I asked a similar question on Cross Validated but since I'm more interested on the theory behind choosing the right $N$, I decided to also post it here.
For the test, I randomly assign users to two distinct groups and track their Return Rate to the website (the return rate on each day for each group is simply $\frac{Number Of ReturningUsers}{TotalUsersOnDayZero}$).
I have two groups, $X$ and $Y$, and I'm calculating the $SEM$ of the following relation:
$$ Z = \frac{X-Y}{Y} $$
Where we can assume that the probability of Y being zero is zero.
Since the experiment runs for 7 days, I'm comparing the two groups day by day.

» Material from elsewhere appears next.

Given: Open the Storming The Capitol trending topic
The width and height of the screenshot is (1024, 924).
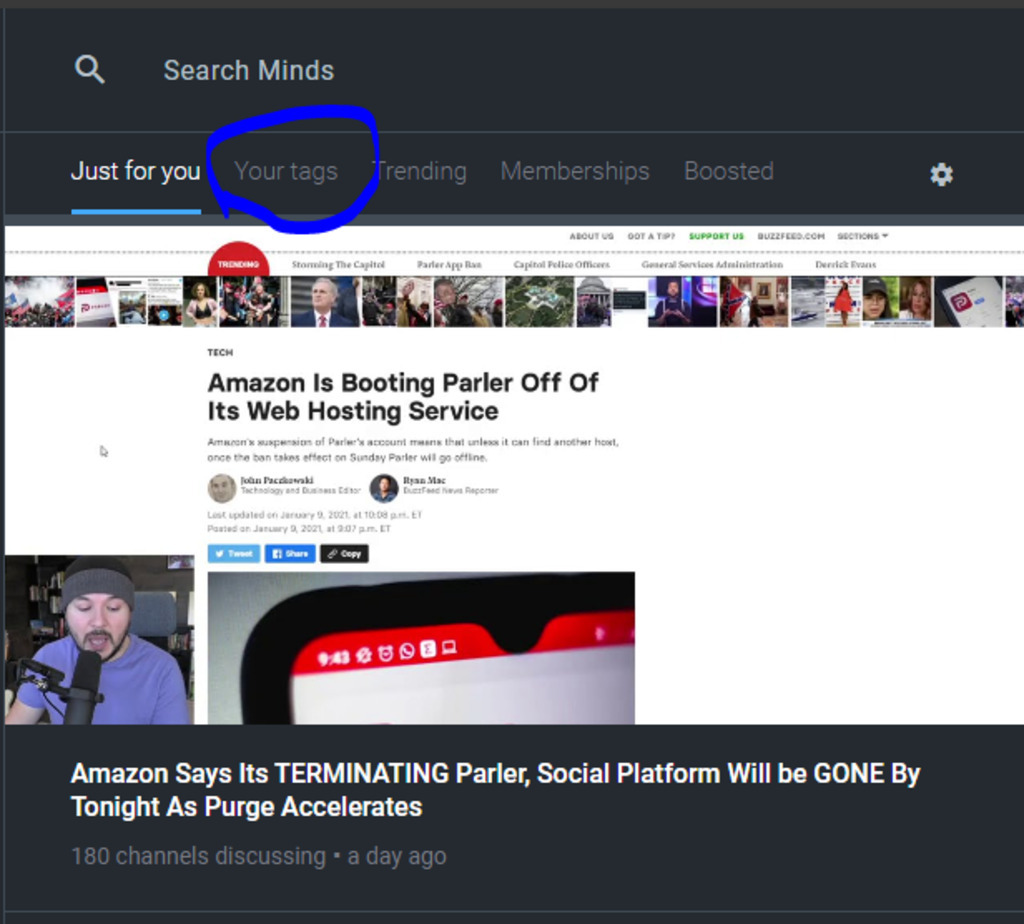Looking at the screenshot, I should point(338,265).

To calculate the $ SEM $ I need first to get the Expected Value and Variance of $Z$ using Taylor Expansions
- The Expected Value is calculated with
$$ E[\frac{X-Y}{Y}] = \frac{E[X-Y]}{E[Y]} - \frac{Cov[X-Y,Y]}{E[Y]^2} + \frac{E[X-Y]}{E[Y]^3}Var[Y] $$
- The Variance is calculated with $$ Var[\frac{X-Y}{Y}] = \frac{Var[X-Y]}{E[Y]^2} - \frac{2E[X-Y]}{E[Y]^3}Cov[X-Y,Y] + \frac{E[X-Y]^2}{E[Y]^4}Var[Y] $$
Then I calculate the $SEM$ with
$$ {SEM_i} = \frac{\sigma_i}{\sqrt{N_i}} $$
where $i$ represents the day
What is the right sample size ${N_i}$ to use in that case?
- is it the number of users that returned on that day ($Nx_i+Ny_i$)?
- is it the $max(Nx_i, Ny_i)$?
- is it the number of days I run the experiment (7)?
Again, here I'm trying to understand the theory behind choosing the right $N$.